David Schmitt wrote:

  1. Improved datastructure

    command => [ set, $path, $arg ]

I’d prefer the second form (see execve(2) vs. system(3)), but I’m only starting with augeas, so you might want to get a second opinion.

I strongly lean to the second form, also, which is much saner: it avoids having any sort of parsing, or escaping, in the system – which is really something that we don’t want, because it adds stupendous amounts of complexity to the system.

That’s a fair request, it’s a simpler method.

I’d like to see the current method remain supported though, as it enables people to copy + paste commands between augtool and Puppet for testing without needing to convert between styles. This is probably the biggest issue with the provider today, which is why I’ve been working to make augtool compatible with the Puppet provider’s parsing, adding context support etc, removing the gap between the two tools.

As long as the provider and augeas use the same quoting syntax, that is a laudable goal. Of course, I do not have to maintain that. In this case – independent of the actual syntax problems – it should be noted again, that the truncation when mixing quotes is silent, but should instead probably error out.

My only worry then is compatibility, as the type’s changes parameter takes a single string, or an array of strings for multiple commands. Adding this would make an array of strings ambiguous – either it’s an array of commands, or a single command split by arguments. Perhaps a second parameter would be needed?

Using nested arrays (one for each command) would be a possible answer to that:

[ [ set, ... ] [ changes, ... ] ]

There is no ambiguity there.

Ultimately, if we can’t invoke Augeas directly from the array, the type / provider should be able to take the nicely separated strings, paste them together, quote them, and pass them on – strictly internally, so that the complexity of quoting is entirely hidden from the user in the Puppet DSL.

The commands should be present in ruby-augeas on the Augeas object, so it should just be a case of calling the method by the same name given in arg[0]. The downsides remain the same as today though: you rely on ruby-augeas to be up to date and you need a list of known commands in the Puppet provider too, in order to process path contexts – or we make the provider rely on Augeas 0.10.0 for the context feature.

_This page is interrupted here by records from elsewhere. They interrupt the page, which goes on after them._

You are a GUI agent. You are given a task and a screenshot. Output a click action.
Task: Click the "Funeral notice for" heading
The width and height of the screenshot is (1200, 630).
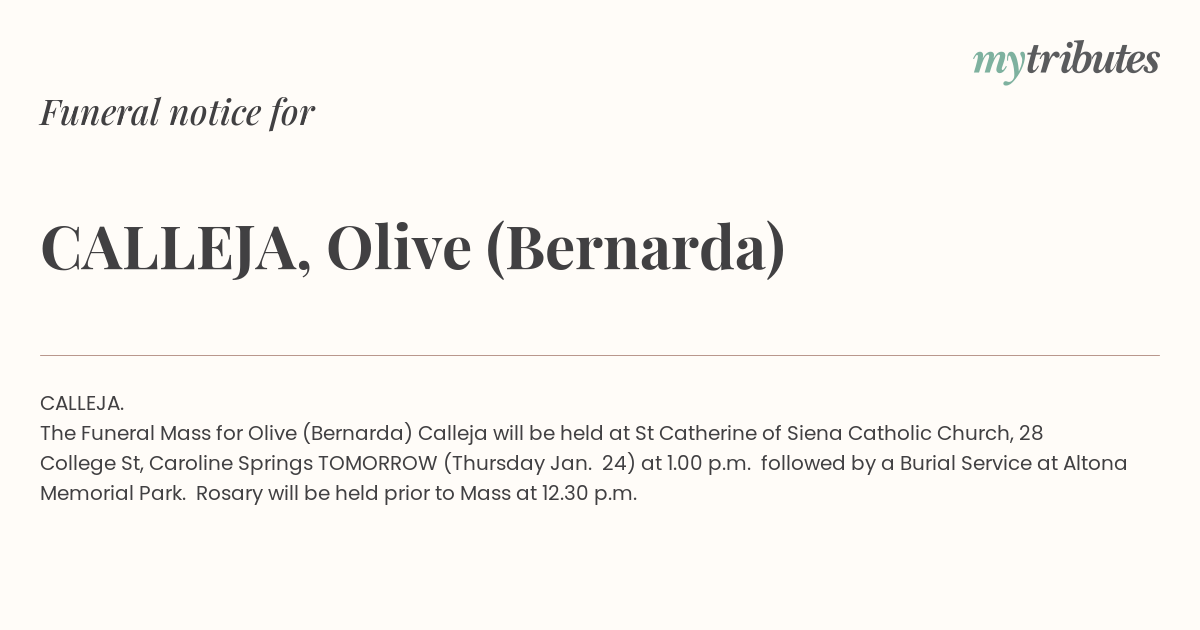point(177,112)
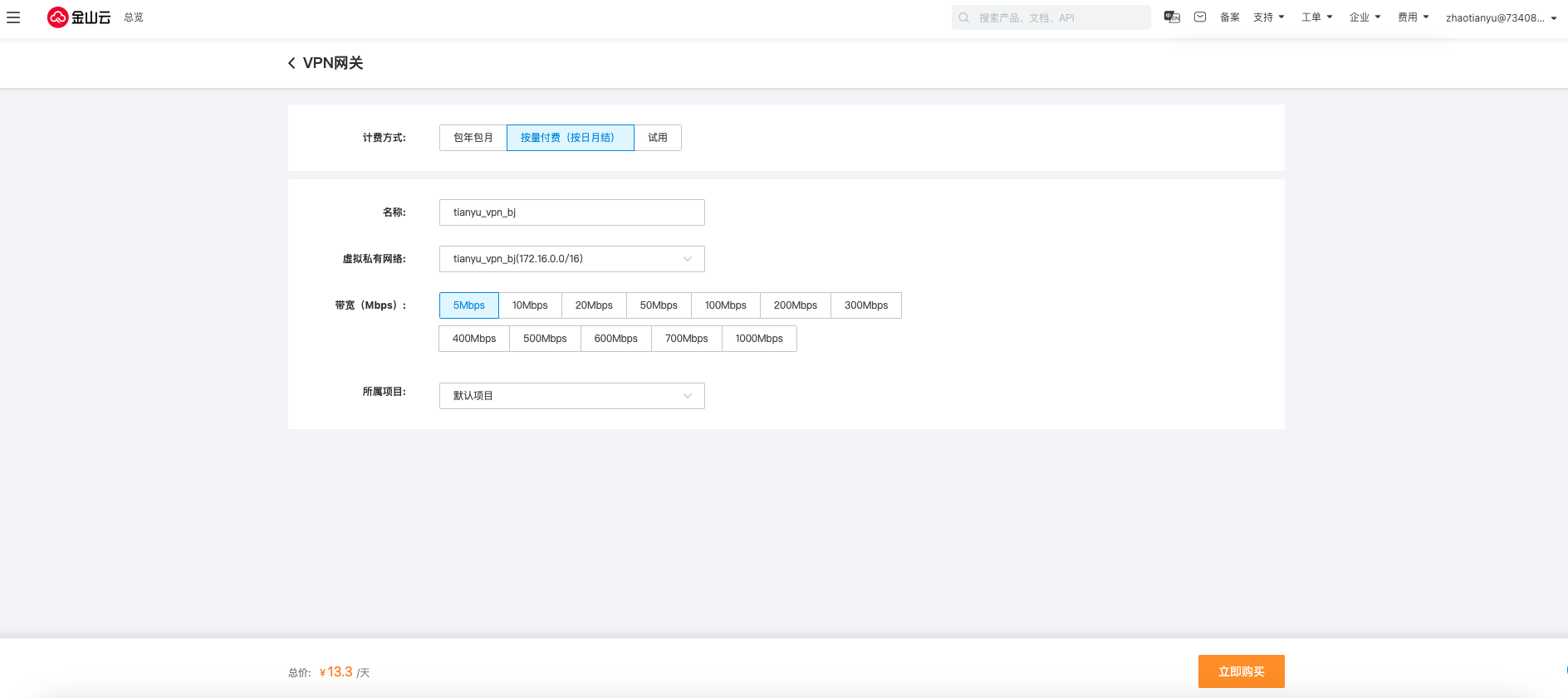Viewport: 1568px width, 698px height.
Task: Click the 立即购买 button
Action: [x=1241, y=671]
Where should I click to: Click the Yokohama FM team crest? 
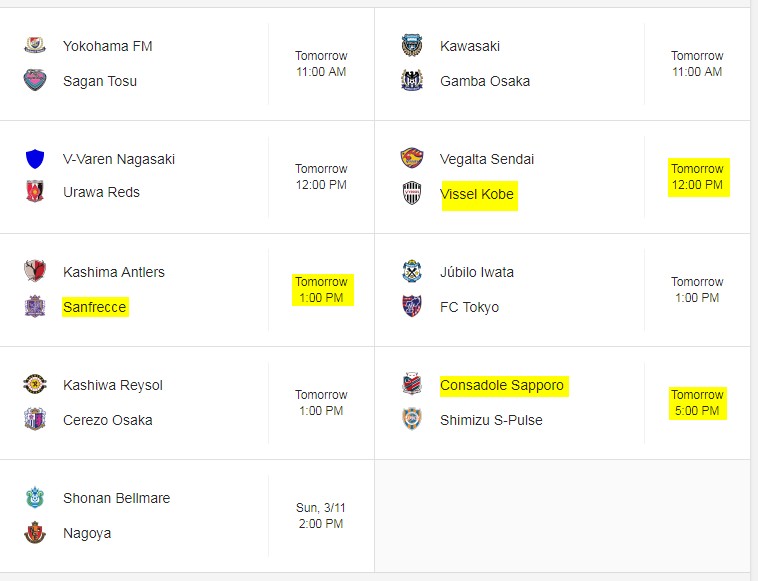coord(35,46)
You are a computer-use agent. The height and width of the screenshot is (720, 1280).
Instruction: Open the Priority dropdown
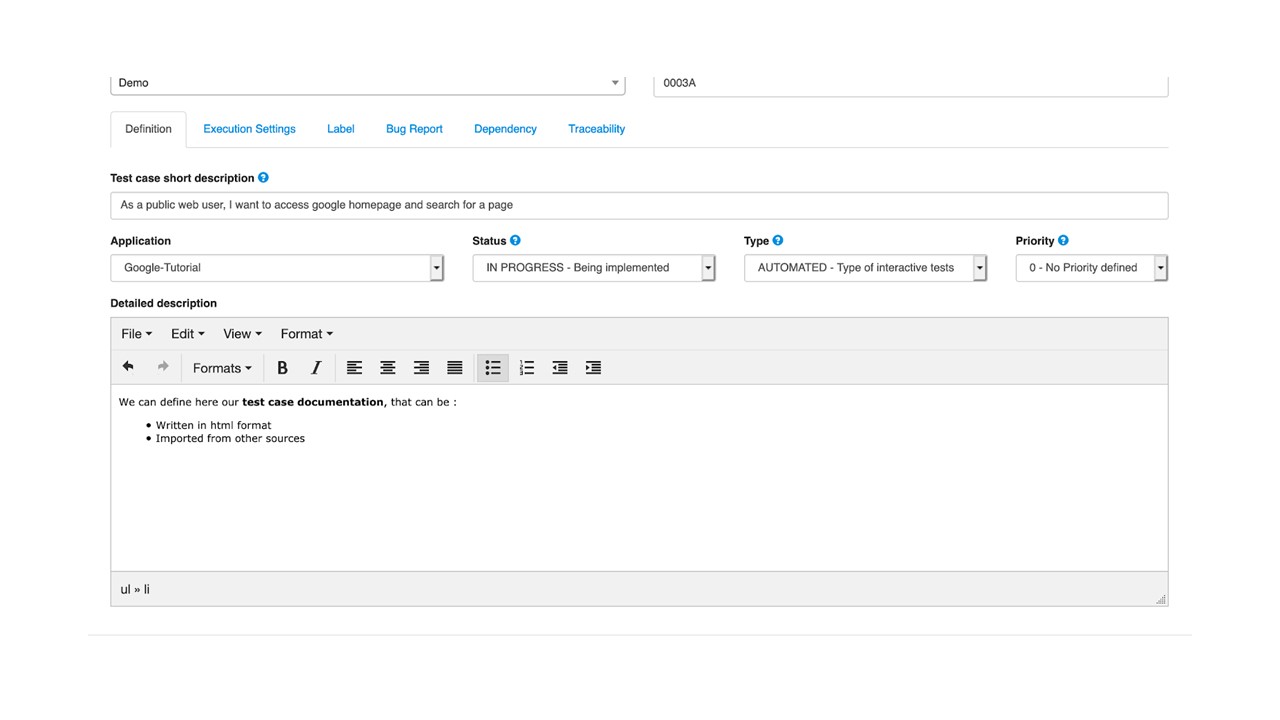click(x=1091, y=268)
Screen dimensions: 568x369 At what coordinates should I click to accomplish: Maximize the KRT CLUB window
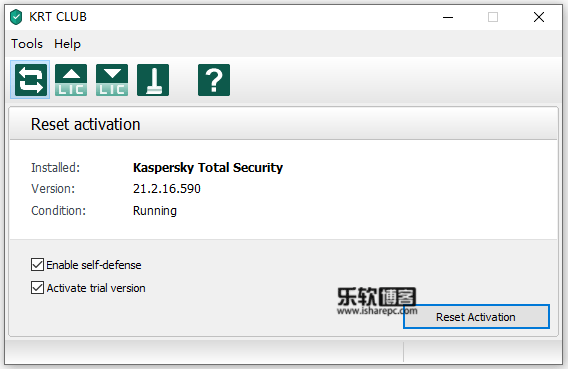pyautogui.click(x=493, y=17)
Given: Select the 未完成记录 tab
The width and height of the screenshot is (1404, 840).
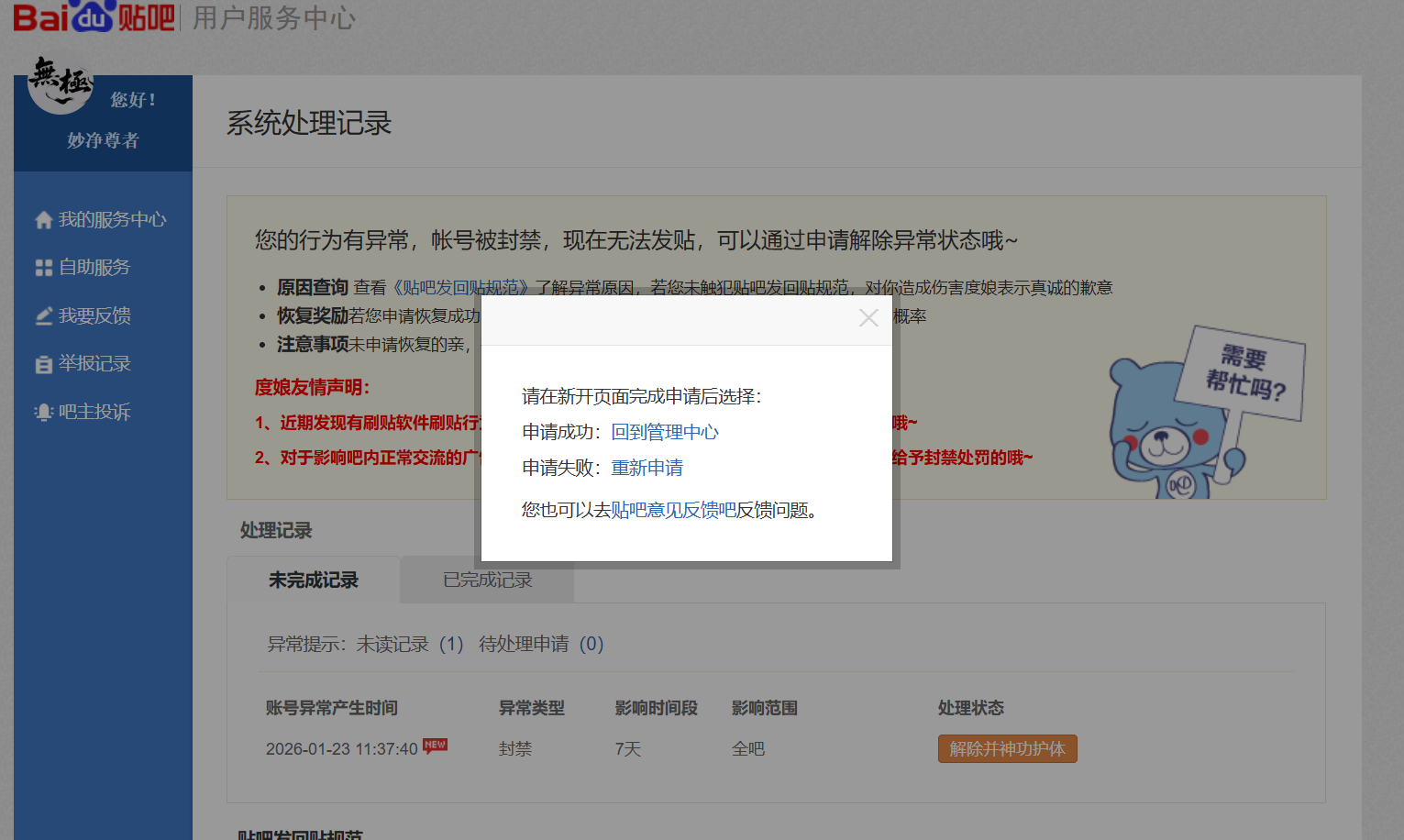Looking at the screenshot, I should click(313, 580).
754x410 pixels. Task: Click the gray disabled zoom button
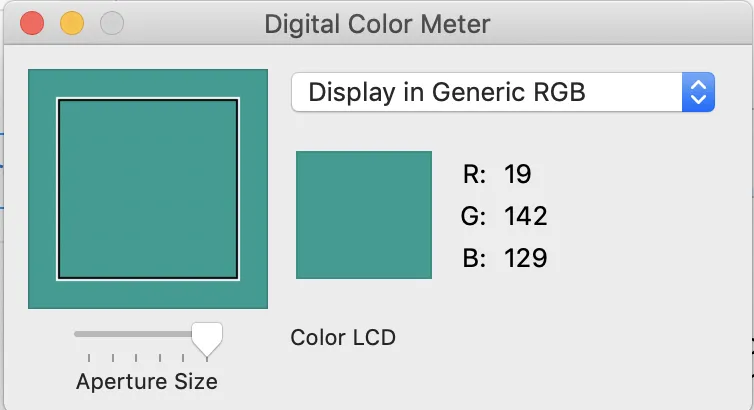[x=112, y=22]
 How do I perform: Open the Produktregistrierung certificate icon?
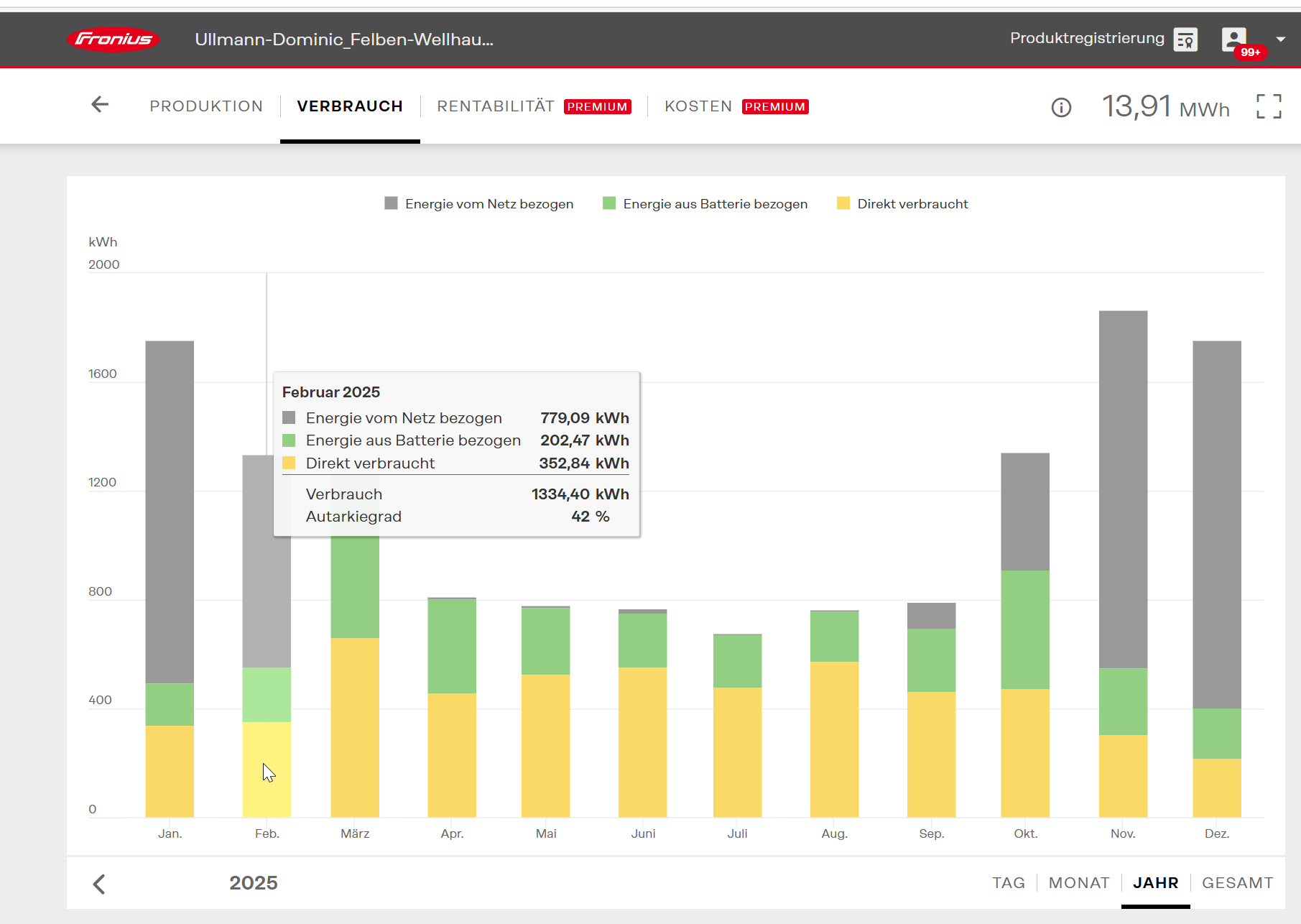tap(1185, 40)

When the ruby-augeas library is current, the provider can use ruby’s introspection to validate commands, no? Anyways, I don’t see it as a problem to require a certain (ruby-)augeas for certain provider features.

(My plan for aug_srun to replace the parsing in the provider was to remove these two dependencies, so the parser that already exists for augtool is reused to parse these strings.)